--- The problem ---
From the line containing "The width and" down to the final line of the entries below, quote every line verbatim. Exclude pictures.

--- Extracted records ---
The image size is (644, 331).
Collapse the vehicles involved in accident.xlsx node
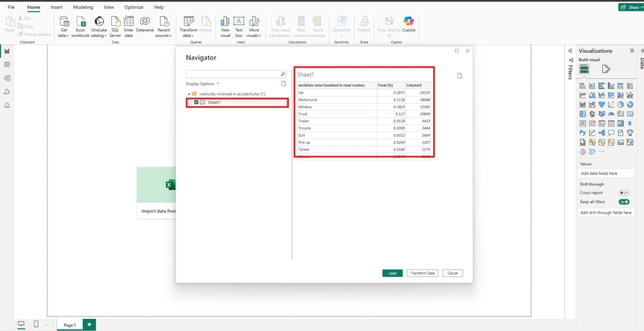(188, 94)

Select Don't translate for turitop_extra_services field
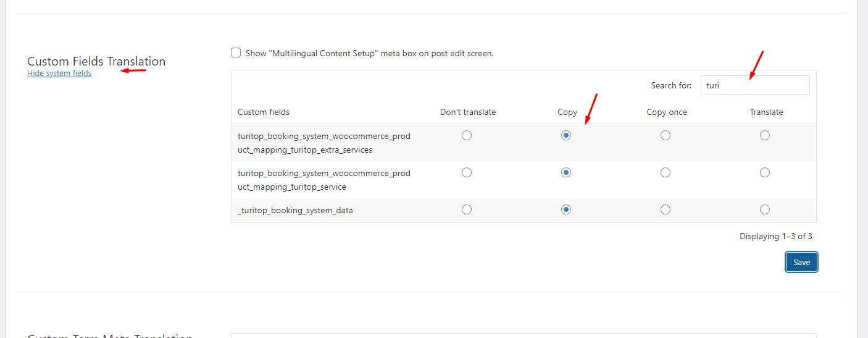tap(467, 136)
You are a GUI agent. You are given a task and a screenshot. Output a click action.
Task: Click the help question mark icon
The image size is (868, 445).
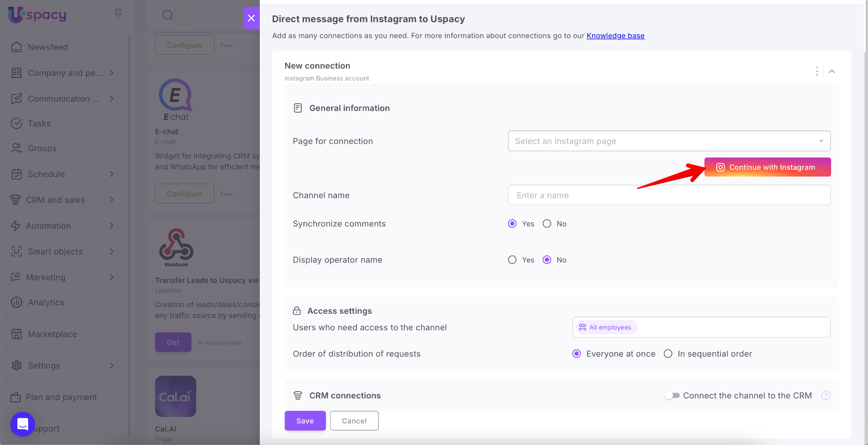pyautogui.click(x=826, y=395)
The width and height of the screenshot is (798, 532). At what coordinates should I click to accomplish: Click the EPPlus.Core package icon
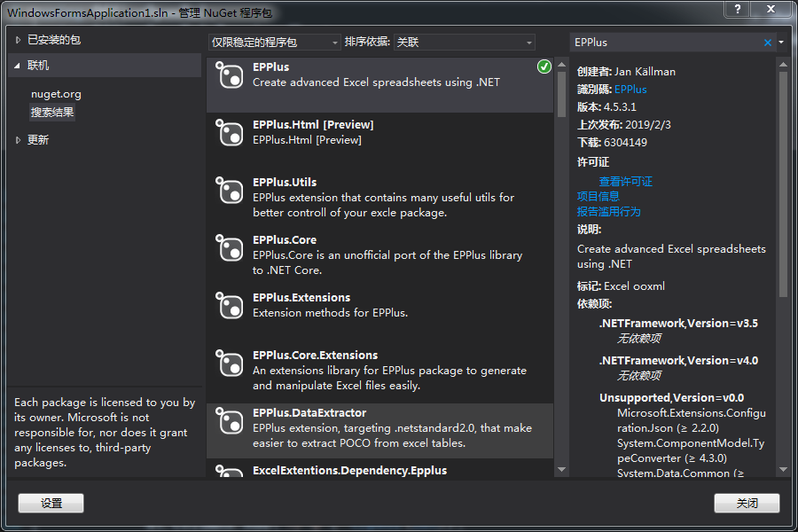[230, 248]
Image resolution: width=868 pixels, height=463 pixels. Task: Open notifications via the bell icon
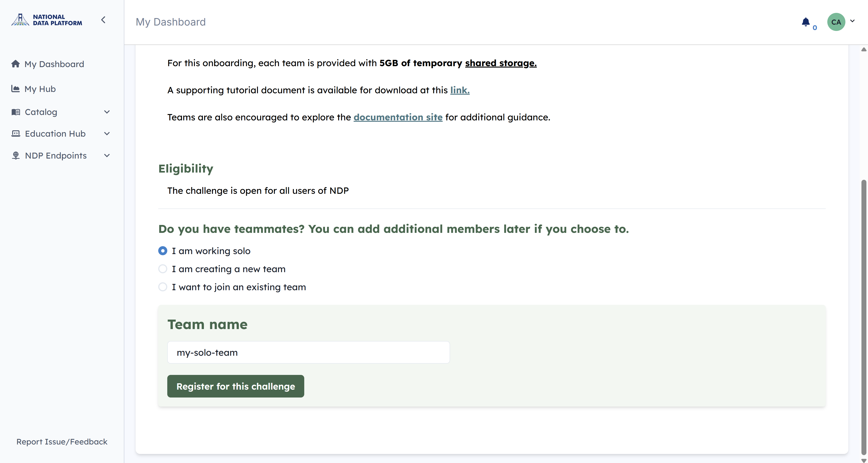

--- Result of this exercise ---
The width and height of the screenshot is (798, 532). At what coordinates should I click to accomplish: Click the EPPlus.Core package icon
[230, 248]
Image resolution: width=868 pixels, height=463 pixels. Task: Open notifications via the bell icon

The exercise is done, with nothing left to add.